One idea I’ve been thinking about recently is generative interfaces. These interfaces have to be designed individually for every task. There are “no-code” builders that help design these wizards, but they still require work. The logic gets complicated exponentially fast — every branch in the decision tree can add many different wizard states.
What if we could compile designs just in time with generative AI? Given the current application state, the UI is conditionally rendered according to the output of some AI. For a form, this might be letting the user input multiple answers in a free-form text box, have the AI try to parse it into the structured output, and then ask clarifying questions for the remaining or unclear values.
For application onboarding, it might allow users to have a customized journey — what are you interested in learning about? How will you use the application? How familiar are you with the application already?
Instead of dealing with a raw chat interface — there might be richer elements — input boxes, sliders, select forms, or other interactive elements.
One more thought — generative interfaces might be best served as a “design in the small” paradigm. That is, instead of trying to generate an entire application, they might be more useful if they generate a single element or piece of the UI. Maybe a foundation of generative UI components that you can assemble together.
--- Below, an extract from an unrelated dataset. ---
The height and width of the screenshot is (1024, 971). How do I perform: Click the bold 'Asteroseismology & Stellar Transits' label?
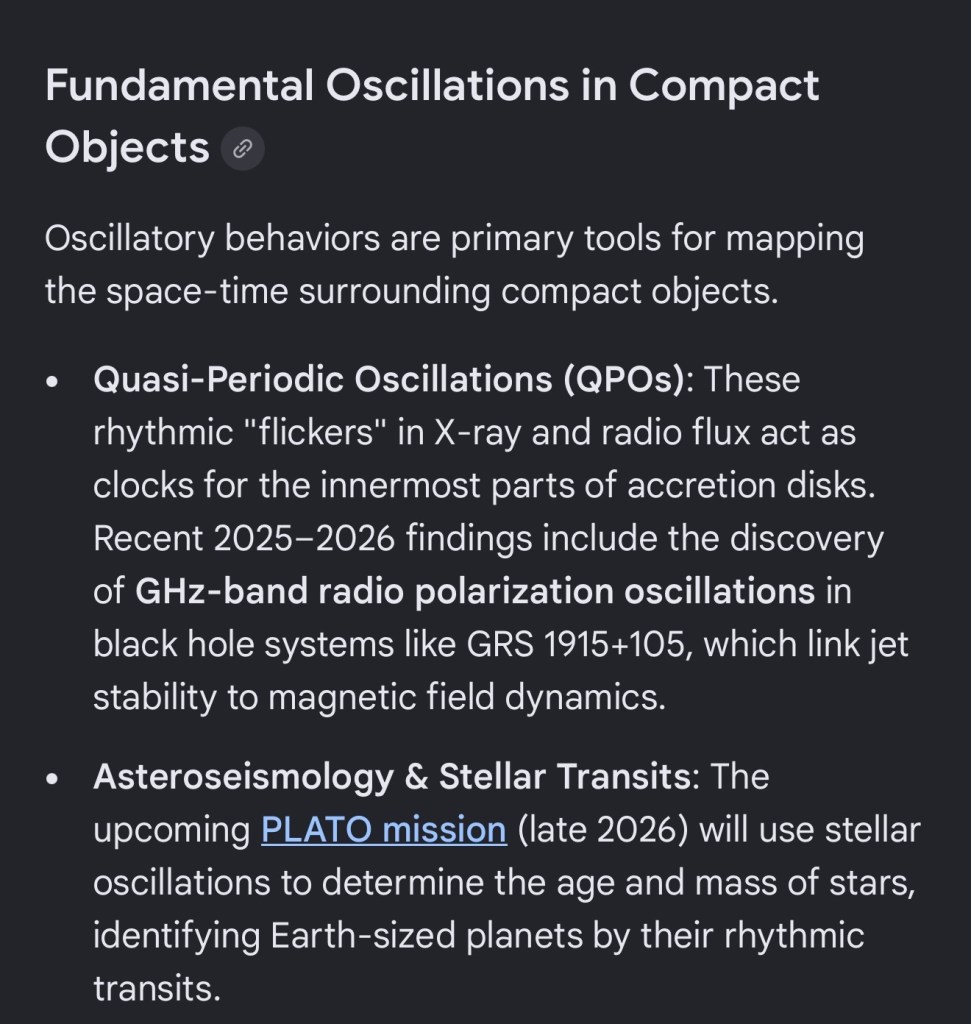[391, 777]
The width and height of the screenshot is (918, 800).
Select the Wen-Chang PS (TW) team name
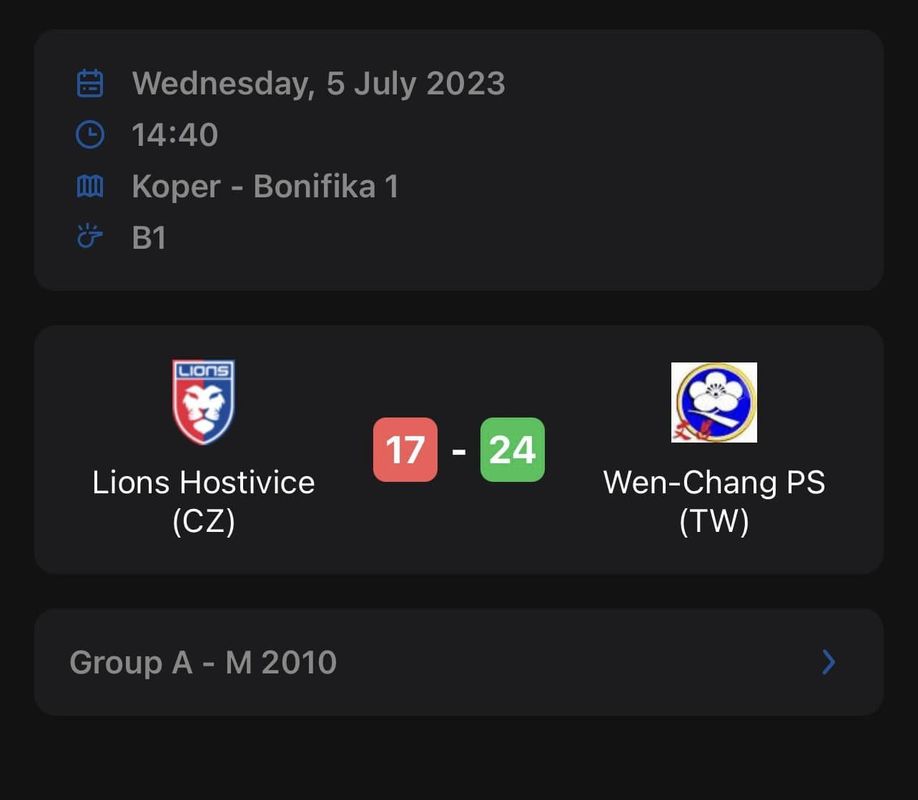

I’ve been exploring the opportunities in Generative UI as well. Some thoughts:
- UI generator as agent: If the AI has some set of (configurable) components to work with, it has similarities to modern semantic agents (e.g. ChatGPT with Plugins), which choose from a set of tools based on their declared purposes. Agent frameworks might even be directly usable for generative UI.
- Application state as agent goal: Taking the above further, the application itself can be conceptualized as an agent whose goal is to reach some desired internal state (e.g. a form is completely filled out), in which case the UI components aren’t the entire “tools”, but rather just the contracts; the human user is the actor behind those contracts.
- Markup format & generation efficiency: Users tend to have limited patience for UI rendering, and token generation is going to take time. Additionally, common markup languages for this purpose (e.g. JSX) may be particularly poorly suited, e.g. due to large numbers of opening and closing brackets. There may be “abbreviated” formats, i.e. JSON is to YAML as JSX is to ___? Something like Pug comes to mind.
- Streaming support: The way chat interfaces stream text is important for perceived UI responsiveness. But UI markup languages that require a nesting structure aren’t ideal for this because you can’t parse it until the very end (unless someone builds a fuzzy parser?). There may be alternate markup formats, e.g. I can imagine a format where the elements are generated in a completely flat list, one per line, where each one declares its immediate parent. As soon as a line is generated, that element is attached to its parent. This UI could even be interactive while still being generated, and the model could be told to generate the (contextually) most likely options first.
- Division of labor: I suspect there will be some elements that we want to display deterministically. E.g., as an easy example, the logic to display loading UI should possibly be mechanical; if we had to *generate* the loading UI via LLM, what do we show while the loading UI is loading?
Cool idea. I think giving up the reins entirely to AI is folly, but tasteful addition of rehash is a nice thought.